▶ **Questões e tarefas**
- A) Responda às perguntas abaixo com base no trecho sobre o livro Transtorno.
(i) Em que cidade e por qual editora foi publicado o volume, segundo a referência inicial?
(ii) Que década riscou os versos reunidos no livro?
(iii) Quais obras, junto com Transtorno, compõem os "Acontecimentos Criativos"?
- B) Dê prosseguimento ao trecho sobre o livro Transtorno, de Anelito de Oliveira, a partir da última frase apresentada.

▶ **Trecho fornecido**
┌────────

OLIVEIRA, Anelito de. Transtorno (1993/1996). Série Acontecimentos Criativos. Vol. 1. Belo Horizonte: Orobó Edições, 2012.

 

A poesia em transtorno

 

O Transtorno vem tarde, como tudo que transforma tarda. A década de 1990 riscou os versos reunidos neste século transtornado. É a poesia travessia de Anelito de Oliveira. Marca de uma passagem secular entre décadas. Acompanhado de A ocorrência e Mais que fogo compõem os “Acontecimentos Criativos” de um poeta em ruptura. Aqui, deixaremos, por enquanto, o fogo para uma ocorrência futura; primeiro, transtornemo-nos.

Sua epígrafe traz a cor de seus versos: “Tristezas de outros espaços,/ De outros céus, de outras esferas”. São as cruzes que já traçaram o simbolista catarinense, abrindo, ou melhor, fechando o tema de uma lavra. Inicia-se o instante de uma cidade que desconhece o tempo que se dissolve entre dedos de angústia. O sonho se cala como o azul no céu se esconde.

└────────

Dados extraídos de uma coleção:
┌────────

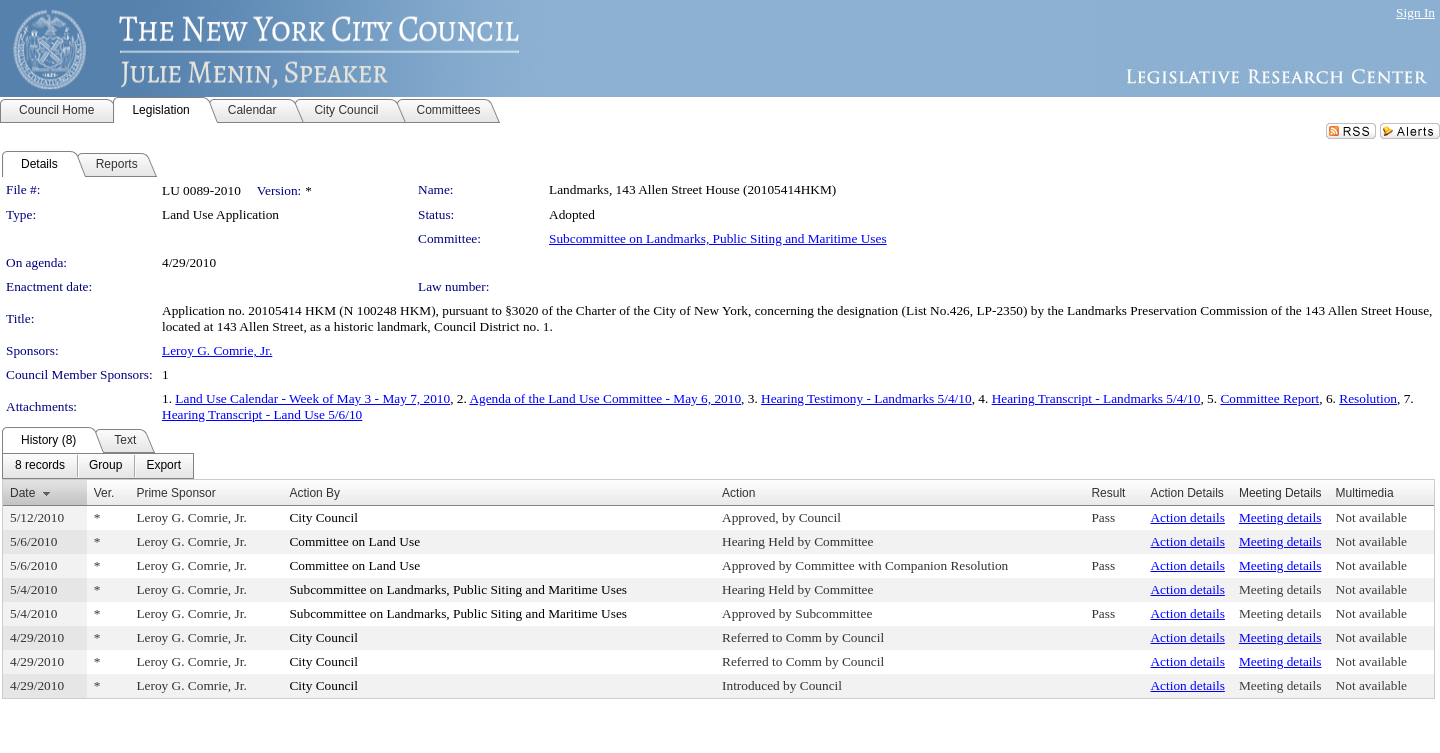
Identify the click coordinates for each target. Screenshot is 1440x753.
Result (1108, 493)
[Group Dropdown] (105, 466)
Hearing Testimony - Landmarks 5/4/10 (866, 398)
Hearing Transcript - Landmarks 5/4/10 (1096, 398)
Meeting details (1280, 517)
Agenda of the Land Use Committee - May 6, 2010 (605, 398)
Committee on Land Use (354, 541)
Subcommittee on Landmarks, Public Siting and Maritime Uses (718, 238)
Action (738, 493)
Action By (314, 493)
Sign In (1415, 12)
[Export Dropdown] (163, 466)
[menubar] (98, 466)
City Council (323, 517)
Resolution (1368, 398)
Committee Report (1269, 398)
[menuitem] (40, 466)
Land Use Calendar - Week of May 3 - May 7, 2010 (312, 398)
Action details (1187, 517)
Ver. (104, 493)
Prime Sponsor (175, 493)
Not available (1371, 517)
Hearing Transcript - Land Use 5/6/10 (262, 414)
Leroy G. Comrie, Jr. (217, 350)
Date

└────────

▶ **Respostas por tarefa**
- A)
(i) Em Belo Horizonte, pela Orobó Edições.
(ii) A década de 1990.
(iii) A ocorrência e Mais que fogo.

- B)
Sim, são versos à incógnita cruz-souseana e à maestria moderna da geração pós-concreta. 

A poética do olhar, do calar, do incômodo leva o poeta a arder-se, a queimar-se no mundo. Penetrar fundo no som mais inaudível e ouvir o silêncio cinzento de palavras que se veem no espelho. Esse é o norte dos versos de Oliveira, o qual se põe entre o mundo e a poesia. E para comungar os dois, usa as palavras que, muitas vezes, se precipitam “contra si mesmas como uma onda de luz num mar ausente”. A linguagem meta de um poeta.

A sua existência é um cansar de pensamentos, é um deserto de branca mudez, é um mergulho para dentro, um afogar nos sentidos. Fora do corpo é que não há perguntas nem respostas. Ó poeta, o que mais há neste mundo são perguntas com tantas respostas que não se cansam de gerar mais questionamentos. Eis o homem que pensa sem cabeça. E, então, o olhar que se revela ao voltar-se para o olhar. Os dias são escuros, opacos, infinitos como a noite.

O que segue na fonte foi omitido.